What lines below include the string "zoom"? Pick them out and copy them.
*** Opening EXTRACTED RECORDS ***
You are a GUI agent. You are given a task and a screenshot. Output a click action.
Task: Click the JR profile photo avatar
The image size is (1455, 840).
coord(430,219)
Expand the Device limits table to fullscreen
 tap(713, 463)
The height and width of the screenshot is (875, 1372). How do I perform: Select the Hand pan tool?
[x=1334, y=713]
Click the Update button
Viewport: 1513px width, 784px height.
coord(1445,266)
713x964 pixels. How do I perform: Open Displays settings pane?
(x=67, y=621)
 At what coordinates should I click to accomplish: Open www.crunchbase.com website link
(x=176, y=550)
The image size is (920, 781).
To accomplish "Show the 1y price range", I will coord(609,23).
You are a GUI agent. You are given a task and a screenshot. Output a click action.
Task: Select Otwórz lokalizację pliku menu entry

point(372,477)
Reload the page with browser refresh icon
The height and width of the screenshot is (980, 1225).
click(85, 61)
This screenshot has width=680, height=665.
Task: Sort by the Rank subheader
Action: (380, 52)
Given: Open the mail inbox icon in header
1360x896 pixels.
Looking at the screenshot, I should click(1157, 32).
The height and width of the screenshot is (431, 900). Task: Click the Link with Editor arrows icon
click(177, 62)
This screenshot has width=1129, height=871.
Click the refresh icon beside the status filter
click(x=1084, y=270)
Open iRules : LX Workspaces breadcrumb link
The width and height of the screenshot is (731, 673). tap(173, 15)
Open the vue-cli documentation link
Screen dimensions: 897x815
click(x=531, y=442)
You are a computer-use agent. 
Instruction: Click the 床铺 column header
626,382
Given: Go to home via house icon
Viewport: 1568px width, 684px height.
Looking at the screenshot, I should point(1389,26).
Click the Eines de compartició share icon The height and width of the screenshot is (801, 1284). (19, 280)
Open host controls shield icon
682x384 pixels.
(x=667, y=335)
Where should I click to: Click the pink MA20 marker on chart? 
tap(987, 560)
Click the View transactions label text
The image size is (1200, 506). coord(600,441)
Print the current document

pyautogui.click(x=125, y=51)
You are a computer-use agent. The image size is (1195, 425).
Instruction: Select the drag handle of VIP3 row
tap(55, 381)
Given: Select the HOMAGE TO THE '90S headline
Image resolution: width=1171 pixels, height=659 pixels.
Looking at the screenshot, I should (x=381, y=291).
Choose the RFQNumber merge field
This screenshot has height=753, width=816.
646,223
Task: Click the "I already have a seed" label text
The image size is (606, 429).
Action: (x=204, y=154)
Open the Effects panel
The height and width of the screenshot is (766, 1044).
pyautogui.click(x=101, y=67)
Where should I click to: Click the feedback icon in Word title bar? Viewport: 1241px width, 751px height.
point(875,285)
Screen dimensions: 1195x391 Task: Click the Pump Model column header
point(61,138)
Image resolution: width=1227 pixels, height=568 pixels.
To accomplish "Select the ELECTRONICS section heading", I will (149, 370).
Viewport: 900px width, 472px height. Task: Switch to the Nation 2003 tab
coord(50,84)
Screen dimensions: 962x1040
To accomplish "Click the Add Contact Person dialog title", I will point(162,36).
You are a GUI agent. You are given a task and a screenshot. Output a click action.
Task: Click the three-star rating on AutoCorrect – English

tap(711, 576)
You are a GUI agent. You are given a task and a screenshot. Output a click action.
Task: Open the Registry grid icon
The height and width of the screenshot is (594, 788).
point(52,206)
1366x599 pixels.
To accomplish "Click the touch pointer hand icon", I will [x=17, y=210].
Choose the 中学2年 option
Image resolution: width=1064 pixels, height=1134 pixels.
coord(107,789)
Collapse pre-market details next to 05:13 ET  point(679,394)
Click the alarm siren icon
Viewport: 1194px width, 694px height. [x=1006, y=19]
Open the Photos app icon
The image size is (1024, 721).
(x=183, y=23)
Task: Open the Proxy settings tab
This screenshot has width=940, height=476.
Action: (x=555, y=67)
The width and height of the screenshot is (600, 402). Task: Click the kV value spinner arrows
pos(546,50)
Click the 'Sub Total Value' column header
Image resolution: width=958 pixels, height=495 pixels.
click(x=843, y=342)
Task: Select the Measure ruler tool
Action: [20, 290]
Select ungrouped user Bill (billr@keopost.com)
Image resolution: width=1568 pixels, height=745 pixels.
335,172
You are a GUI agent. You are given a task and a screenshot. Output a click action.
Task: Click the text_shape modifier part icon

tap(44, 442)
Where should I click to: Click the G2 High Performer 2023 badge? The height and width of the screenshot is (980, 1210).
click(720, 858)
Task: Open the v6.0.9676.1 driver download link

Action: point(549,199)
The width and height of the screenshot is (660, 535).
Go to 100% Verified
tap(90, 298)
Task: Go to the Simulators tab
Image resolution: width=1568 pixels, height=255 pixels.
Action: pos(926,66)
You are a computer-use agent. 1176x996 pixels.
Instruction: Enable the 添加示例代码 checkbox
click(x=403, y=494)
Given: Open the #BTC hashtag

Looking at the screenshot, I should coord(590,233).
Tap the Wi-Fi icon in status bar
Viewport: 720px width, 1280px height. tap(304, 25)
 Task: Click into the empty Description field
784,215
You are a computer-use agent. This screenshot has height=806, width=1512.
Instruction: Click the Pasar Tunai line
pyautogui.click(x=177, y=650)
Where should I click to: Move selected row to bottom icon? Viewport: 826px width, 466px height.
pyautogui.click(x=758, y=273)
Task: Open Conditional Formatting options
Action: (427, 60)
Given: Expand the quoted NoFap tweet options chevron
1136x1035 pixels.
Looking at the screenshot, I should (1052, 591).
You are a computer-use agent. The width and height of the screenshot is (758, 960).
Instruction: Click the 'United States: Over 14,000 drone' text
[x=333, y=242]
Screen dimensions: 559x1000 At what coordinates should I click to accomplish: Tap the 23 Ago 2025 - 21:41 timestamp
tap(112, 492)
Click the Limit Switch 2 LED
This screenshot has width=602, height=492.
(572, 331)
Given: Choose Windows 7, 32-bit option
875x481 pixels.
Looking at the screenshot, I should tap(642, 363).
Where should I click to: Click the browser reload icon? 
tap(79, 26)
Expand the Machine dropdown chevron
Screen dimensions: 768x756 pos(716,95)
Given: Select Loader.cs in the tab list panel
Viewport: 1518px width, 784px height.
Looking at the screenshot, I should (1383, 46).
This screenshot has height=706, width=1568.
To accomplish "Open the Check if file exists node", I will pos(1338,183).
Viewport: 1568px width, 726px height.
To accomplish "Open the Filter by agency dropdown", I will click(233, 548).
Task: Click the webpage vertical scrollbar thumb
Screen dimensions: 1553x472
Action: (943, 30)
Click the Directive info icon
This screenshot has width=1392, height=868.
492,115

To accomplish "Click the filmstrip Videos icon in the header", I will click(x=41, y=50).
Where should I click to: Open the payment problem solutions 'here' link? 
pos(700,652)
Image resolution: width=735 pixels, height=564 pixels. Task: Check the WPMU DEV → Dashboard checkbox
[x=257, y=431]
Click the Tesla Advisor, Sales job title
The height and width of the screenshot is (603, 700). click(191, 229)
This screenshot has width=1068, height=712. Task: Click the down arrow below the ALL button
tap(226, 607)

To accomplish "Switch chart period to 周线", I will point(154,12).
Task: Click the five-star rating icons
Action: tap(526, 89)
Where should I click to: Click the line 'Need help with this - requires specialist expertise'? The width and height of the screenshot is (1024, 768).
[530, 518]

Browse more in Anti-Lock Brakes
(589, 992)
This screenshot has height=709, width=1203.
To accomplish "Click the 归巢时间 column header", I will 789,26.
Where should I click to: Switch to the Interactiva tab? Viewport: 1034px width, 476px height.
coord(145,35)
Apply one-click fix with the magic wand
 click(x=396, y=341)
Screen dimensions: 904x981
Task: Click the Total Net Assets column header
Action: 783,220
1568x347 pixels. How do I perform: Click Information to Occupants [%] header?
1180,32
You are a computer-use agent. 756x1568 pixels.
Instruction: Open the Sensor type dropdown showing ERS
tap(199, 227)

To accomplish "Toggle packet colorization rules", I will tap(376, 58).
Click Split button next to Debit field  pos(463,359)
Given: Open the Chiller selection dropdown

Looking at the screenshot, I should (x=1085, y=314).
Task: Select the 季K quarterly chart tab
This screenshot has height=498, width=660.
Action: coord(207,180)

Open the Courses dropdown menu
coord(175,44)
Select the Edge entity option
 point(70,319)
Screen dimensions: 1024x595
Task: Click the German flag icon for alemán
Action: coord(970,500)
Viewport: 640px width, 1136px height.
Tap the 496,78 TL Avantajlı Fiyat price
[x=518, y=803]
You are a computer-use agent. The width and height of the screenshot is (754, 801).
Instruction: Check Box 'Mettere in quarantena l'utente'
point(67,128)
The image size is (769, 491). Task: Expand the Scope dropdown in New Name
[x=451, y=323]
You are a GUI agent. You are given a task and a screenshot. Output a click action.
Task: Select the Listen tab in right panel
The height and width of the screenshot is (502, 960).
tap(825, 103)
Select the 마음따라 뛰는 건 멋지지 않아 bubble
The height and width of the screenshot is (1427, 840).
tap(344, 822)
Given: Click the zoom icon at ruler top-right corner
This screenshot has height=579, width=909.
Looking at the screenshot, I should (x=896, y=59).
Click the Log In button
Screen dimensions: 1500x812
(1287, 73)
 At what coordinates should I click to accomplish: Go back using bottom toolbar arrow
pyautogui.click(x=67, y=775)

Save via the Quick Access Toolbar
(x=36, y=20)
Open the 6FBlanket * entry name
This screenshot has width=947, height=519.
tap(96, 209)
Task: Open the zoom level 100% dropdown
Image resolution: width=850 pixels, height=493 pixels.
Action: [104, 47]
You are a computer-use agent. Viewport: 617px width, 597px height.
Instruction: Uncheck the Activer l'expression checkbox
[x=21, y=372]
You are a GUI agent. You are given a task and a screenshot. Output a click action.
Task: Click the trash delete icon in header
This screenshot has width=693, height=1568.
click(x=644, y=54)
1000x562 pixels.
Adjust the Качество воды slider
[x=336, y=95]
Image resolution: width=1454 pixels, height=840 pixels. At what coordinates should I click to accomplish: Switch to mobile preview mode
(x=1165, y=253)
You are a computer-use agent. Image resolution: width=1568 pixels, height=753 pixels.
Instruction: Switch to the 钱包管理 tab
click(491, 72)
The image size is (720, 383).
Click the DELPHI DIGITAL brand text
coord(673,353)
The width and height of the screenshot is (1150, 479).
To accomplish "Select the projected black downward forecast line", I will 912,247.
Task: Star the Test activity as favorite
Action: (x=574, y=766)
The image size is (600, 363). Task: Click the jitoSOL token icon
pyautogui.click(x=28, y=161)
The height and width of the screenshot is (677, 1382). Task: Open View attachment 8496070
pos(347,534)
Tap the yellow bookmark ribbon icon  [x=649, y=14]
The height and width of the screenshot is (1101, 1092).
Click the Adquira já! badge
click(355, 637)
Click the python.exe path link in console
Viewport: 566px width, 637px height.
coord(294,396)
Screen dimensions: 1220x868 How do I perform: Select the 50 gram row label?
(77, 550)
*** Closing EXTRACTED RECORDS ***
OUTPUT BELOW:
Given: Click the zoom icon at ruler top-right corner
Task: Open the zoom level 100% dropdown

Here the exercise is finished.